### [INPUT MATERIAL]
============
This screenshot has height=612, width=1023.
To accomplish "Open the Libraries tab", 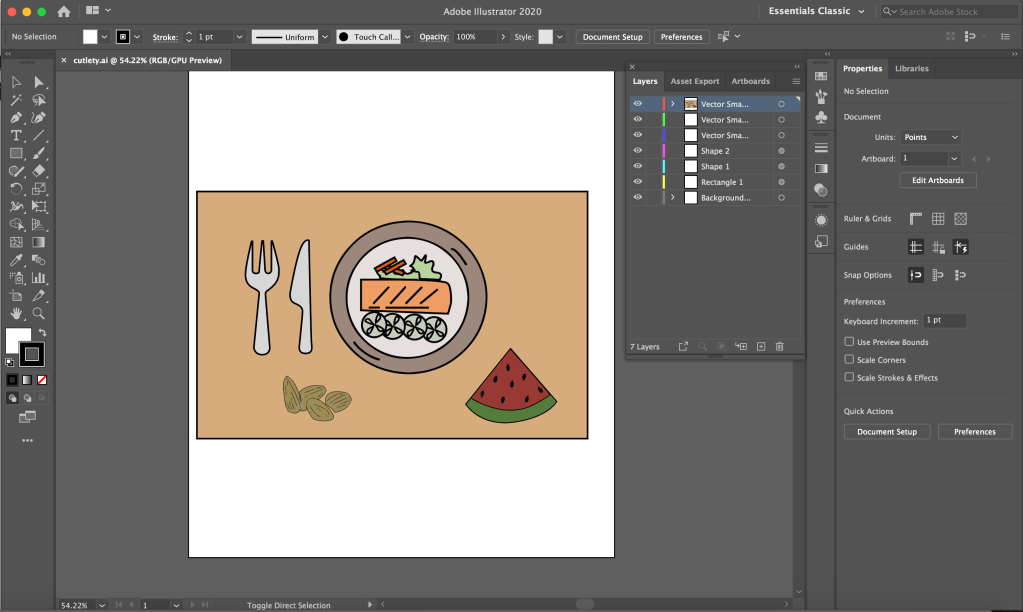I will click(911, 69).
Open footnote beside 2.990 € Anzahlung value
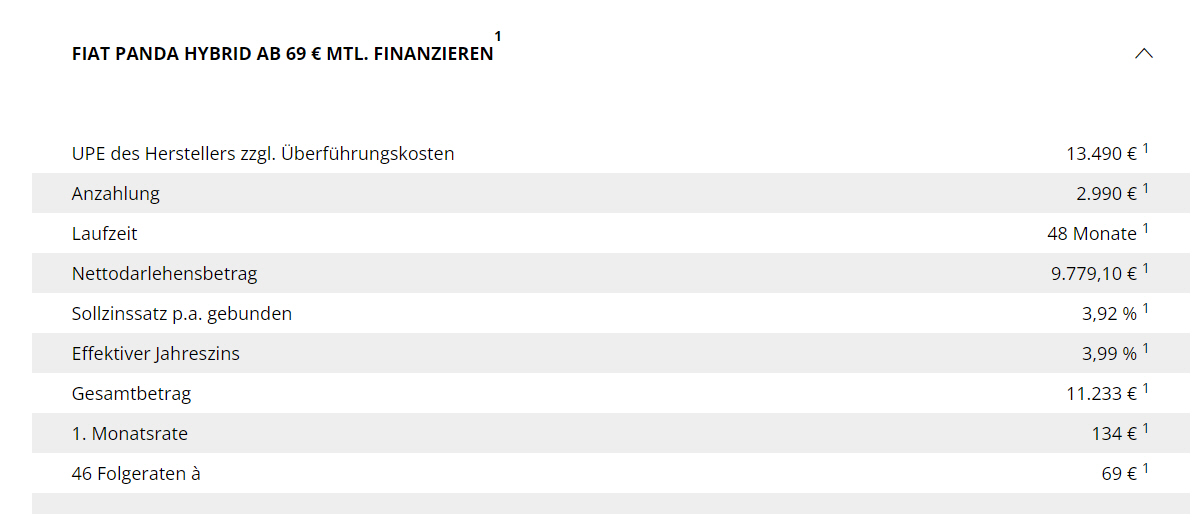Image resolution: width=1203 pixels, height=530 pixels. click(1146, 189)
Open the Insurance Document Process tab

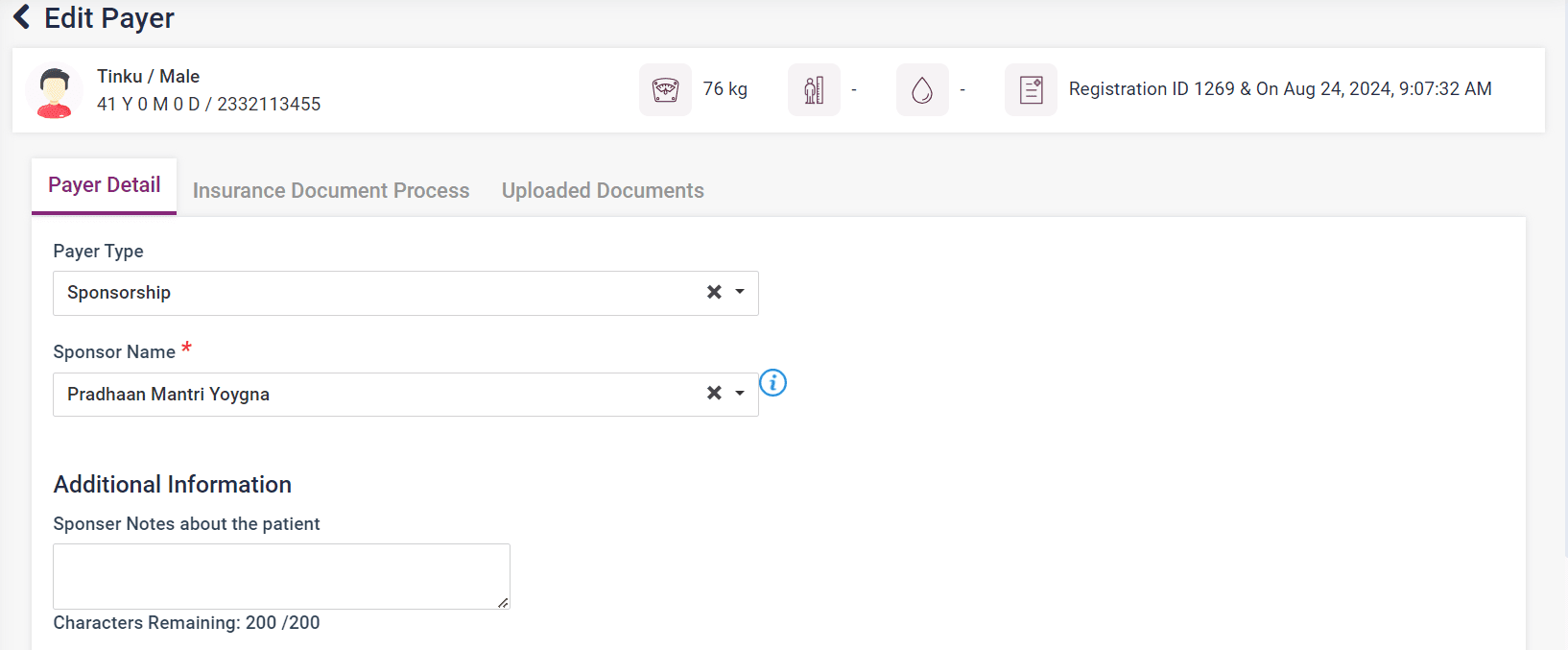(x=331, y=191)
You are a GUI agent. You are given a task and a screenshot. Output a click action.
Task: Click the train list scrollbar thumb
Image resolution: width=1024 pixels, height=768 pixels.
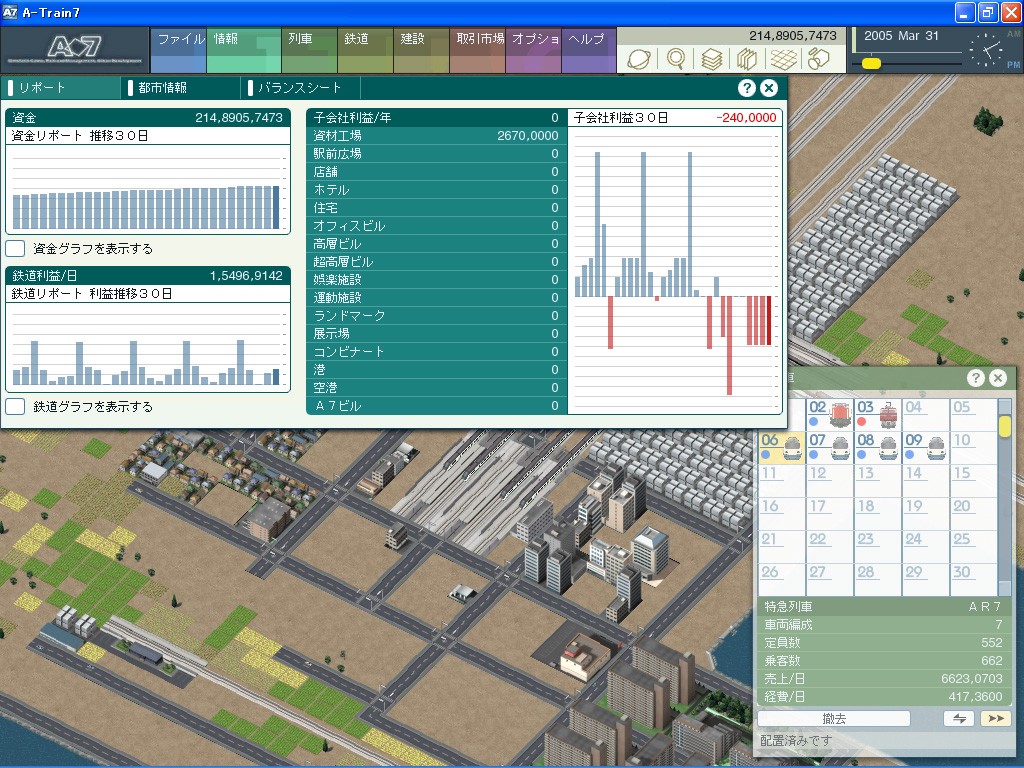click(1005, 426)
============
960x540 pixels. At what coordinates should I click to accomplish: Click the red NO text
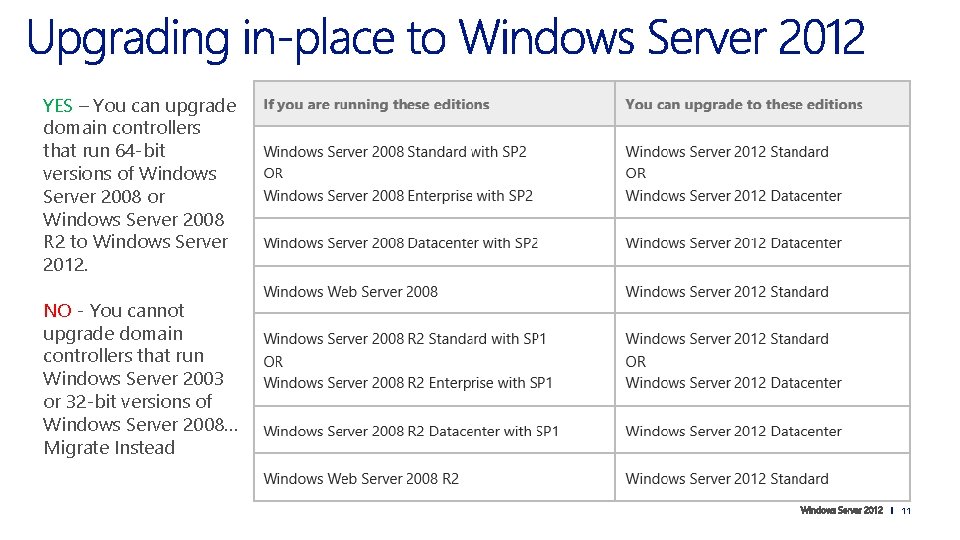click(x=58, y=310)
============
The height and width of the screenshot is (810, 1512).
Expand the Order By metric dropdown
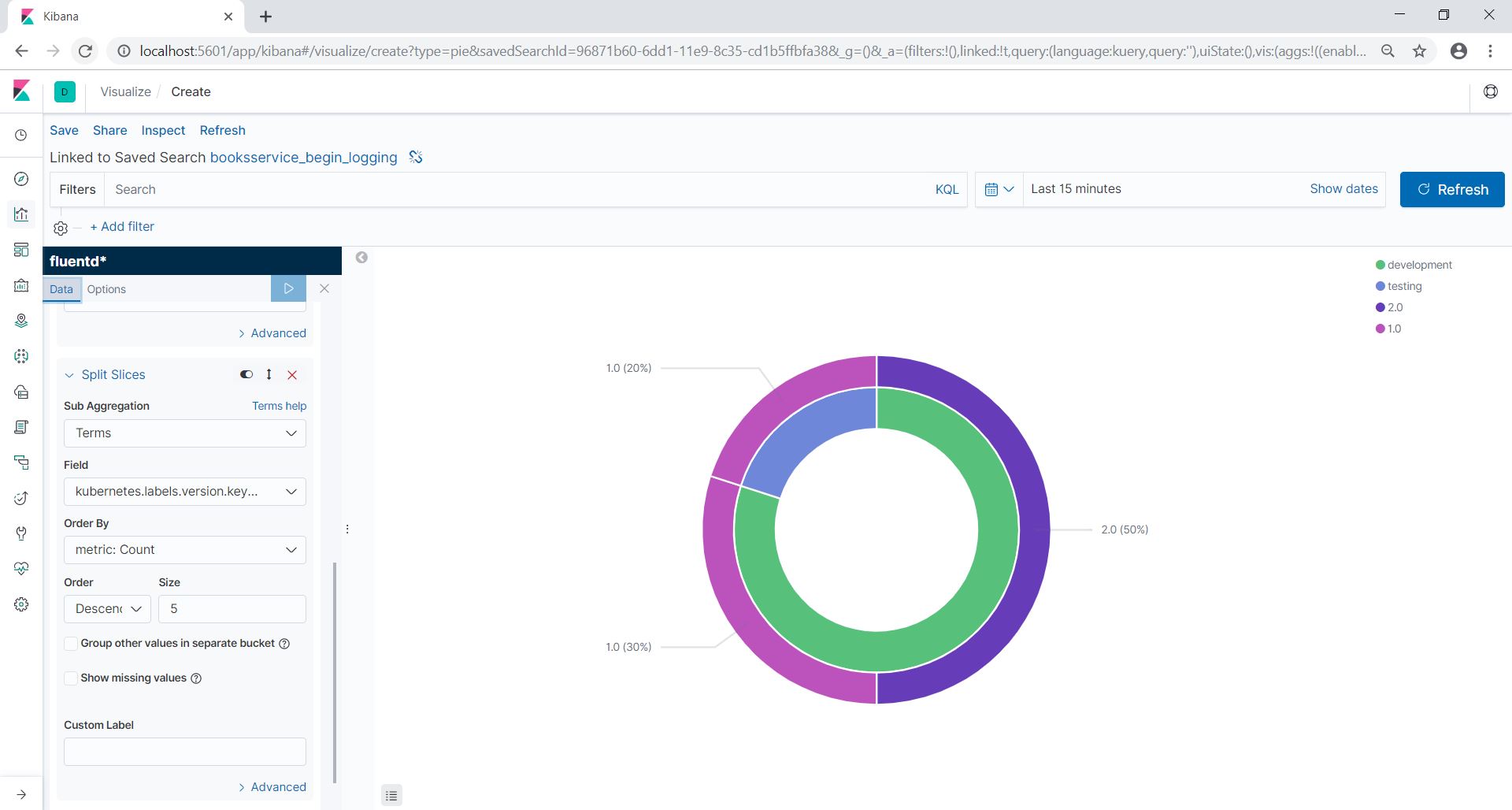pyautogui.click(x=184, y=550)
============
### [EXERCISE DIRECTIONS]
Gather, from the listing above, every line carrying the word "screenshot".

### [RESULT OF THE EXERCISE]
This screenshot has height=612, width=1023.
You are a GUI agent. You are given a task and a screenshot. Output a click action.
The height and width of the screenshot is (810, 1512).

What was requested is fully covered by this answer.